Supplied records:
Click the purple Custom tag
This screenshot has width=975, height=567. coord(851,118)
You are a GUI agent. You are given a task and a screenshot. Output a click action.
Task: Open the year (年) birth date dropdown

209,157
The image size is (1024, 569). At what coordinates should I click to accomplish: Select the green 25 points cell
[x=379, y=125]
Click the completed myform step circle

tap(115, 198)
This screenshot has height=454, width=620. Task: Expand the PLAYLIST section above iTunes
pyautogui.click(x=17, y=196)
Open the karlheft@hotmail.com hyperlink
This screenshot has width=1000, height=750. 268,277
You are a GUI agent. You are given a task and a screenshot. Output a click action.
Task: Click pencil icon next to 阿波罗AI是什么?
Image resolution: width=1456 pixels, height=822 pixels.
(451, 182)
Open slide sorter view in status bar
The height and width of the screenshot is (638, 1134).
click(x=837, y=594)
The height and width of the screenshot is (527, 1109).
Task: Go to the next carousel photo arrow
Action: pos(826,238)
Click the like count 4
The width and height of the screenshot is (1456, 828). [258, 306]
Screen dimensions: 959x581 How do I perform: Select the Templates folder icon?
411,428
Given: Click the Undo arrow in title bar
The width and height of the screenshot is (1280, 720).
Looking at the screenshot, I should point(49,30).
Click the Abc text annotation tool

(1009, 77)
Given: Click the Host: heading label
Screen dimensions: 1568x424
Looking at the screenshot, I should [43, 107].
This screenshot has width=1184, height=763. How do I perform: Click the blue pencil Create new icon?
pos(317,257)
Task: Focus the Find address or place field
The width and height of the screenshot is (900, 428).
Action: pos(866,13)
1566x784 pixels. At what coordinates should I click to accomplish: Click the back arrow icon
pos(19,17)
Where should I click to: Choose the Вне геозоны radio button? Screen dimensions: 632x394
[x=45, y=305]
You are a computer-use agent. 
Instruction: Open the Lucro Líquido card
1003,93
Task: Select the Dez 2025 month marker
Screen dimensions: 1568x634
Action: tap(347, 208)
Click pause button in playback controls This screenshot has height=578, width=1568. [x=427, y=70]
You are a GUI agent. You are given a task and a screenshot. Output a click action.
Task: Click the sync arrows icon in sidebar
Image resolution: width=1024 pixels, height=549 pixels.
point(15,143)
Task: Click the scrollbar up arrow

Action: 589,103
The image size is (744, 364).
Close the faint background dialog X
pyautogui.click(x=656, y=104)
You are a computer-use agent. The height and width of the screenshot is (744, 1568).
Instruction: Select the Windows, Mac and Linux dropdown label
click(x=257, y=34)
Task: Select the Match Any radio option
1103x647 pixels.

Task prompt: Write out all of the data above again, substituting "interface agent" for every occurrence of "GUI agent" and leaving every other line unchanged.

Task output:
Click the purple Custom tag
This screenshot has width=975, height=567. coord(851,118)
You are a interface agent. You are given a task and a screenshot. Output a click action.
Task: Open the year (年) birth date dropdown

209,157
The image size is (1024, 569). At what coordinates should I click to accomplish: Select the green 25 points cell
[x=379, y=125]
Click the completed myform step circle

tap(115, 198)
This screenshot has height=454, width=620. Task: Expand the PLAYLIST section above iTunes
pyautogui.click(x=17, y=196)
Open the karlheft@hotmail.com hyperlink
This screenshot has width=1000, height=750. 268,277
You are a interface agent. You are given a task and a screenshot. Output a click action.
Task: Click pencil icon next to 阿波罗AI是什么?
Image resolution: width=1456 pixels, height=822 pixels.
(451, 182)
Open slide sorter view in status bar
The height and width of the screenshot is (638, 1134).
click(x=837, y=594)
The height and width of the screenshot is (527, 1109).
Task: Go to the next carousel photo arrow
Action: pos(826,238)
Click the like count 4
The width and height of the screenshot is (1456, 828). [258, 306]
Screen dimensions: 959x581 How do I perform: Select the Templates folder icon?
411,428
Given: Click the Undo arrow in title bar
The width and height of the screenshot is (1280, 720).
Looking at the screenshot, I should point(49,30).
Click the Abc text annotation tool

(1009, 77)
Given: Click the Host: heading label
Screen dimensions: 1568x424
Looking at the screenshot, I should [43, 107].
This screenshot has width=1184, height=763. How do I perform: Click the blue pencil Create new icon?
pos(317,257)
Task: Focus the Find address or place field
The width and height of the screenshot is (900, 428).
Action: pos(866,13)
1566x784 pixels. At what coordinates should I click to accomplish: Click the back arrow icon
pos(19,17)
Where should I click to: Choose the Вне геозоны radio button? Screen dimensions: 632x394
[x=45, y=305]
You are a computer-use agent. 
Instruction: Open the Lucro Líquido card
1003,93
Task: Select the Dez 2025 month marker
Screen dimensions: 1568x634
Action: tap(347, 208)
Click pause button in playback controls This screenshot has height=578, width=1568. [x=427, y=70]
You are a interface agent. You are given a task and a screenshot. Output a click action.
Task: Click the sync arrows icon in sidebar
Image resolution: width=1024 pixels, height=549 pixels.
point(15,143)
Task: Click the scrollbar up arrow

Action: 589,103
The image size is (744, 364).
Close the faint background dialog X
pyautogui.click(x=656, y=104)
You are a computer-use agent. The height and width of the screenshot is (744, 1568).
Instruction: Select the Windows, Mac and Linux dropdown label
click(x=257, y=34)
Task: Select the Match Any radio option
1103x647 pixels.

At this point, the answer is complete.